The Smithsonian Institution is adding hundreds of photographs, papers and historical documents on the history of gay, lesbian, bisexual and transgender people, including items from the groundbreaking TV show “Will and Grace.”
Among the collection are 86 recently acquired images depicting gay rights activism from Cuban-American photographer Silvia Ros – most of them taken in Washington at the National Equality March in October 2009.
Ros told The Miami Herald she grew up in a conservative Cuban household and when her family found out she was a lesbian, they threw her out – blaming her for “turning my younger brother gay.”
“It’s really important for me that these prints go into the Smithsonian for history,” she said prior to the ceremony at the National Museum of American History on Tuesday. “But it was more important for me that I document these people who are fighting, and the reasons they have found themselves in this position to do so.”
As for the collection from “Will and Grace,” it includes original scripts, casting ideas, political memorabilia surrounding the show and the series finale. The network also agreed to donate props, including a pill bottle and flask, a sign from “Grade Adler Interior Design” and Will Truman’s framed college diploma.
Show co-creator David Kohan told The Associated Press the Smithsonian's interest in the show featuring gay principal characters was a validation they never dreamed about when the sitcom began airing in 1998. "Will and Grace" ran through May 2006 depicting four friends both gay and straight, eventually ending with the main characters coupled off with children.
"These particular guests that were invited into people's living rooms happened to be your gay friends," Kohan said. "I don't think people really had the opportunity to have that before, and it served to, I think, make people recognize that your close friends were gay."
"The fact that it's in the American history (museum), maybe we were a part of something that was bigger than we ever imagined," Kohan said.
The donation is part of larger effort to document gay and lesbian history, an area that has not been well understood at the museum. Curators are collecting materials from LGBT political, sports and cultural history objects from Arizona to Maryland.
Other items being donated include the diplomatic passports of Ambassador David Huebner, the first openly gay U.S. ambassador confirmed by the Senate, and his husband; materials from a gay community center in Baltimore; and a photography collection from Patsy Lynch documenting gay rights activism.
From sports history, the museum will receive a tennis racket from former professional player Renee Richards who won a landmark New York Supreme Court decision for transgender rights after she was denied entry to the U.S. Open in 1975. And the museum will receive the first transgender pride flag from an activist and U.S. Navy veteran.
"There have always been gender non-conforming people in the U.S., and we've made contributions and lived life since the beginning of the country," said Curator Katherine Ott who focuses on sexuality and gender. "It's not talked about and analyzed and understood in the critical ways in which it should be. So for us to build the collection means we can more fully document the history of this country."
"Will and Grace" used comedy to familiarize a mainstream audience with gay culture, said Curator Dwight Blocker Bowers.

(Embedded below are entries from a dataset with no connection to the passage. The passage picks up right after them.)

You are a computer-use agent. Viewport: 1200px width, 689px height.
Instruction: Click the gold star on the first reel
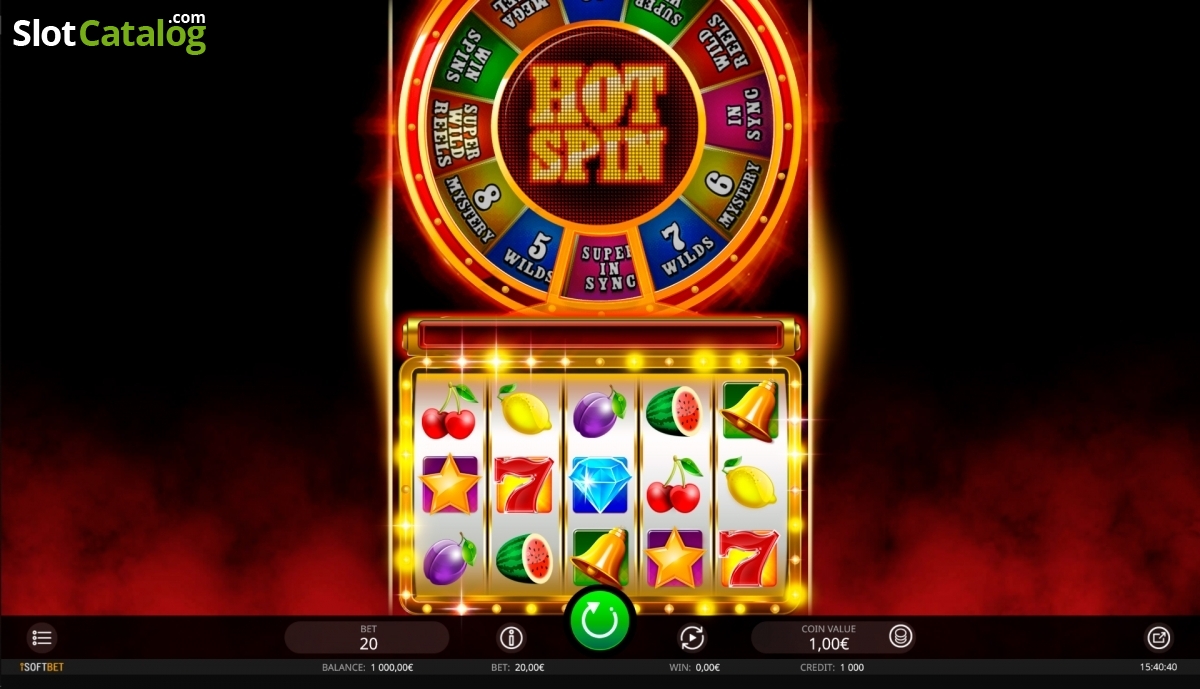[x=449, y=484]
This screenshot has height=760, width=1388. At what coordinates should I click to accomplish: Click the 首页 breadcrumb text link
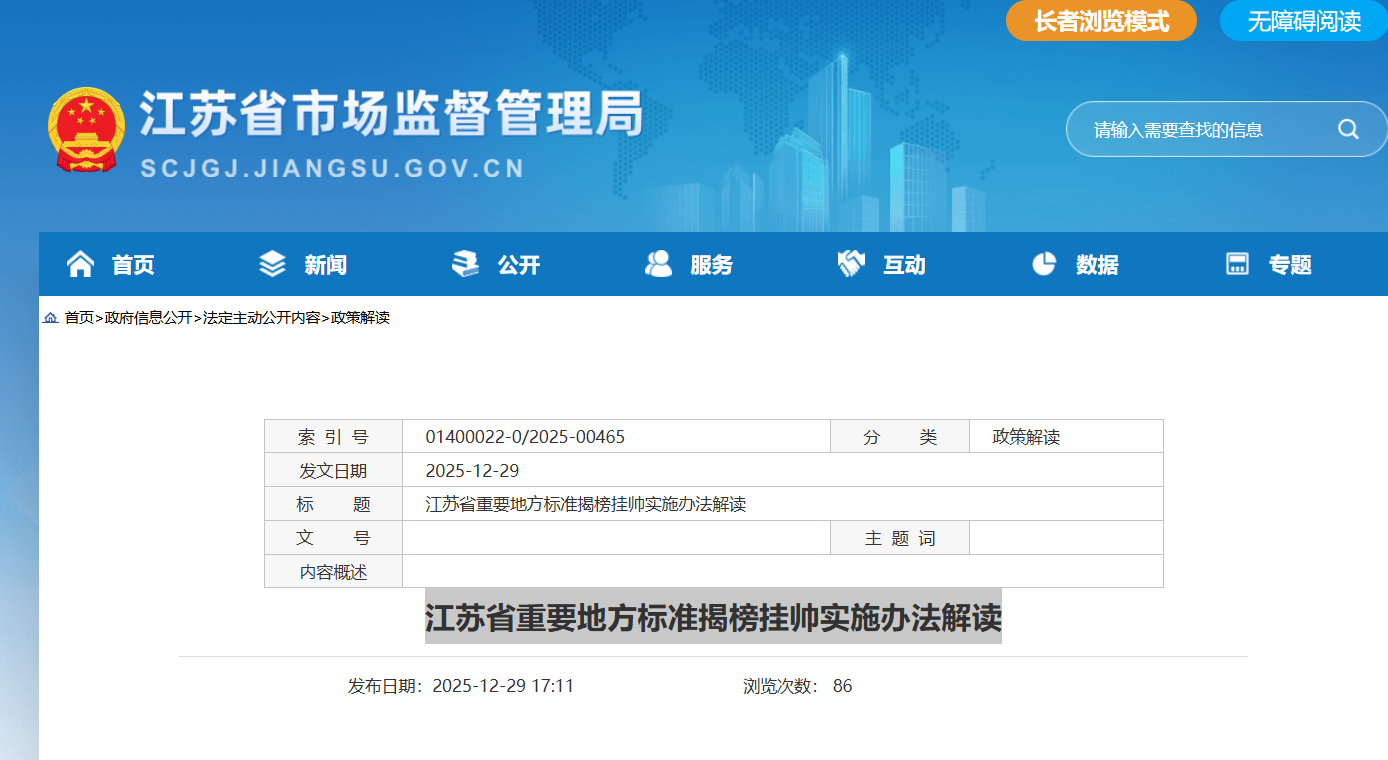point(79,318)
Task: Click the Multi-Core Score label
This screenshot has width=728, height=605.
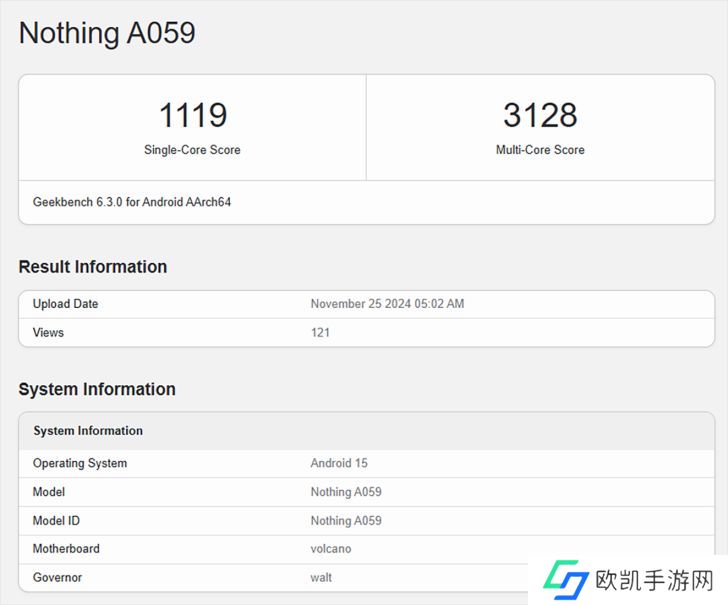Action: point(540,150)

It was daring and broke ground in the same way "All in the Family" did in the 1970s around issues of bigotry and tolerance, Bowers said.
"We're very interested in how entertainment can act as sort of a buffer to make people think and understand the challenges in American life," he said.
The show creators also donated a letter from Focus on the Family in 2000 objecting to an episode making fun of reparative gay therapy, along with the show's flippant and dismissive written response. The museum wanted to document that as well.
The Smithsonian has previously collected items opposing LGBT rights, including protest signs from the Westboro Baptist Church.